I discovered that under his strange motley coat he was a true black. His muzzle and around his eyes had turned black. That is the true color a horse will be. As they shed their baby coat — which can look like anything — the true color comes out around their eyes first. He was a black horse. A rarity in horses. Most of what people call a black is a dark bay. A dark bay has an almost black coat with a brown muzzle and usually brown legs below the knees. But his muzzle was black. His eyes were pale blue.

He is my spirit horse. He was a gift to me from Wakantanka. I have always dreamed that Wakantanka would one day give me a gift, a vision, something that told me I was not just a lost half-breed in a white world.

I have grown old in my body although my mind and my spirit have not changed. I can see in the mirror that my body has changed. I am as strong as ever but I must rely more on my will than anything else. I force my body to keep up with me. Sometimes my body just wants to sleep but I force it to get up and go on doing what has to be done for all the animals that need me. I have done this for years. I will keep on doing it until my body will not rise up again and then I hope my beautiful Vicki will stand up in my place.

But I had given up on my vision quest. I believed no vision would come to me. Wakantanka saw me as white because I was half white/half Assinaboine. The Assinaboine were a part of the Lakota nation. A fight between two women caused them to leave the nation. They went to far northern Montana and Canada. And some of them, like my mother, married white men.

I never took to Christianity. I have always believed in the old ways of our land. I have always loved Wakantanka and the Coyote God, the Trickster. He taught me more than any other. The Trickster Coyote is not kind or forgiving, but he is fair. Fair is all I ask for really — not kindness, not charity, just justice, that's all I want out of life.

Coyote gives that and his lessons are hard, and almost brutal. But truth is brutal isn't it? In the end truth is all we need, really. Just to know exactly how the land lies. That is what matters.

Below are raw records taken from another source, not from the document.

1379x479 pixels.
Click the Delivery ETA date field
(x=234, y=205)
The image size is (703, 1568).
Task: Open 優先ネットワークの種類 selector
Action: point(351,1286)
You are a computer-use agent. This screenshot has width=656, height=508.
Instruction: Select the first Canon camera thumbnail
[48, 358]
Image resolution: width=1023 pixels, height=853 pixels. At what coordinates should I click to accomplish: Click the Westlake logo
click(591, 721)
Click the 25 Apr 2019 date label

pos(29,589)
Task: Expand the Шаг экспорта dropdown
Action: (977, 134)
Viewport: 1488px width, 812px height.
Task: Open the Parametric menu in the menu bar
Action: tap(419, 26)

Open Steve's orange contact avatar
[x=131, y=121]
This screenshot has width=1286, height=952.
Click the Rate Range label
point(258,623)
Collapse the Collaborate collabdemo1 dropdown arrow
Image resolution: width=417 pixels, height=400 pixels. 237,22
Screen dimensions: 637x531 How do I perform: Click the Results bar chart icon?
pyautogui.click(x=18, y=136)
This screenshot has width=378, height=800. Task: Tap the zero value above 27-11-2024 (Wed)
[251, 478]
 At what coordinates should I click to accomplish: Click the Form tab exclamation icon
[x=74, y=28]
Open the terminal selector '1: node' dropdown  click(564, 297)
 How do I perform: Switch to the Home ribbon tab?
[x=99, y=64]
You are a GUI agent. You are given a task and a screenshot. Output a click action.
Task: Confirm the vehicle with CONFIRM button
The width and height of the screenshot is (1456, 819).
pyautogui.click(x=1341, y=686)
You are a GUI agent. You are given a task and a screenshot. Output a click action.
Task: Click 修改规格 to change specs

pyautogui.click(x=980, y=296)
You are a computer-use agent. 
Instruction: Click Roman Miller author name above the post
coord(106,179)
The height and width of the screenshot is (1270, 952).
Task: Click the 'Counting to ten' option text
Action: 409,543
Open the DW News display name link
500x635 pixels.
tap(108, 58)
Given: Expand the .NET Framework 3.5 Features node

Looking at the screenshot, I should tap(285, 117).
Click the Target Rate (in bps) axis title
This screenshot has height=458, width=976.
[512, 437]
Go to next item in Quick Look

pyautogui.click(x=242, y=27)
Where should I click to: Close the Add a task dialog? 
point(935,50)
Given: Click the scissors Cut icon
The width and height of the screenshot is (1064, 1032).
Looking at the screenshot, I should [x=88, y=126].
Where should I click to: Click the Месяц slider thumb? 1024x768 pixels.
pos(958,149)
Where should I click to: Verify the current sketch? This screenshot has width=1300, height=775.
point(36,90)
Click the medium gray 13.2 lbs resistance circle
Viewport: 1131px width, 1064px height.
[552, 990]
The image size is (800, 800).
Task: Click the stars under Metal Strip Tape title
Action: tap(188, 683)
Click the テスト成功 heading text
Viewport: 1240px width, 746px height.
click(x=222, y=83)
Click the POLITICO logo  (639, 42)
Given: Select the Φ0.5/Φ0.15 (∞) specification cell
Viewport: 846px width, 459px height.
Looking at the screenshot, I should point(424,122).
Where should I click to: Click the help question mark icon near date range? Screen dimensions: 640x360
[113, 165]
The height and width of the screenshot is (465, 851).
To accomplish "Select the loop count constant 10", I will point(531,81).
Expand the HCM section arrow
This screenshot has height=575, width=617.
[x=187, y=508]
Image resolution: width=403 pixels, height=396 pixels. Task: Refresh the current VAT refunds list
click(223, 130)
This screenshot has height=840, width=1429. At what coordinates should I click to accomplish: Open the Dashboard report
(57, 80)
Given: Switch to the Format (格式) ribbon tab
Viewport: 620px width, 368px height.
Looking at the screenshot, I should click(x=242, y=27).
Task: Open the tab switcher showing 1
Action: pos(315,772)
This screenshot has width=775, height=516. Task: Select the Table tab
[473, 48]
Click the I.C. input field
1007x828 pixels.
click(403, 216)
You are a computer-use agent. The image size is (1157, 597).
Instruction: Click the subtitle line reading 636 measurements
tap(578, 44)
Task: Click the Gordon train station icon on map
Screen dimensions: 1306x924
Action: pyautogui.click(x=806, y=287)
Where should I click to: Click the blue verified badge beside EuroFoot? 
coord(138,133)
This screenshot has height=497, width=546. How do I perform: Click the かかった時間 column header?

Now an old one I have been given my gift, my spirit horse. I know that when I cross over he will meet me there. My black horse, my war horse. My black horse with the pale spirit eyes. He will take me up on his strong back. We will ride high up through the skies. His pale spirit eyes will see all the demons who hope to possess us and he will pass over them without a moment of hesitation because he is my horse, my perfect horse and nothing will ever defeat him.

I would have given my life if only he could live but it was not to be. I remain here, without my horse. I wait for him to return and take me up to the spirit land of Wakantanka.